Passage shown
* * * * * * *
With the economy in recession, increasing commodity prices, and an on-going crisis across the Eurozone affecting British exports, the RSA has commissioned a series of radical papers to discuss – how can we cope, even thrive, with significant long term slow growth?
High unemployment and falling living standards may well remain a feature of life in the UK under prolonged slow economic growth. At the same time, further dramatic public spending cuts due to be rolled out after the general election inevitably mean ever starker choices about public service provision and welfare entitlements.
Plan C challenges policy makers, opinions formers and ordinary citizens to examine how we might best respond to this new reality. Does slow growth require a more profound shift in policy, expectations and culture? Might it even be possible for some things about our economy, society and culture to improve despite slow growth?
* * * * * * *
Short exercise 1
Condense the paragraph in the slow-growth passage that begins "High unemployment and falling living standards" into a short bulleted list that keeps its main facts.

Data records
* * * * * * *
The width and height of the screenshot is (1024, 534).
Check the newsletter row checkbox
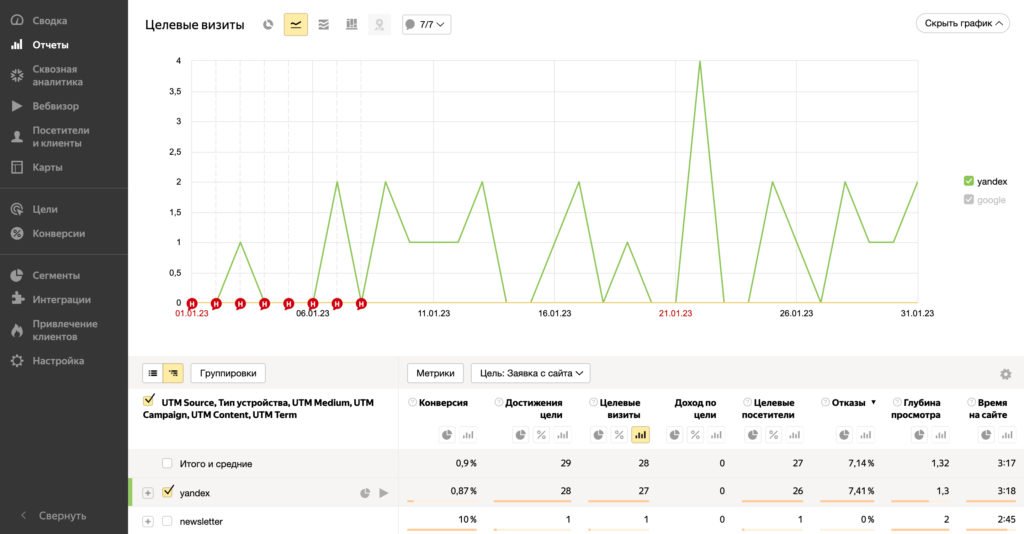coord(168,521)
* * * * * * *
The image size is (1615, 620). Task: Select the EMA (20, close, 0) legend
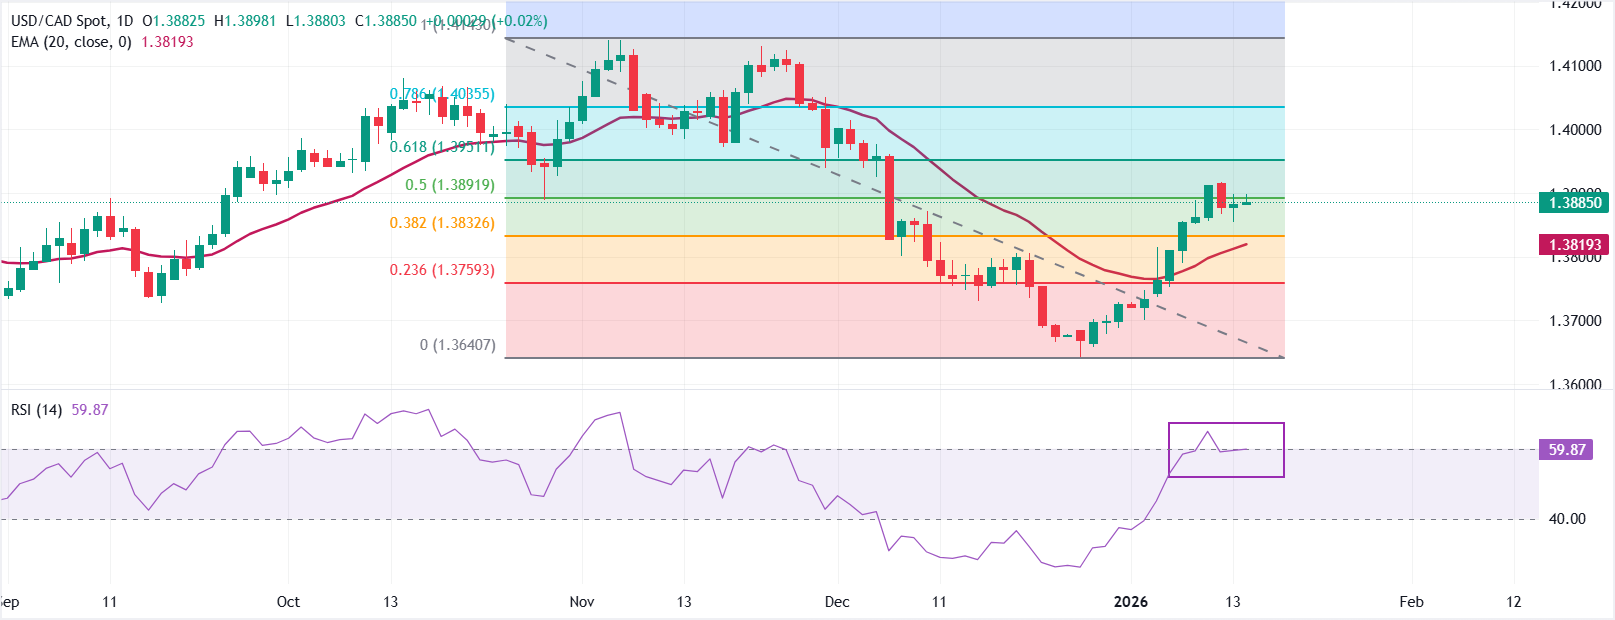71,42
* * * * * * *
Short exercise 2
In the records, copy out every line starting at the one that contains "The width and" and ending with the one that contains "coord(168,521)", both included. Omit the pictures.

Full solution 1
- High unemployment and falling living standards may persist in the UK under prolonged slow growth.
- Further sharp public spending cuts are due after the general election.
- These cuts mean ever harder choices about public services and welfare entitlements.

Full solution 2
The width and height of the screenshot is (1024, 534).
Check the newsletter row checkbox
coord(168,521)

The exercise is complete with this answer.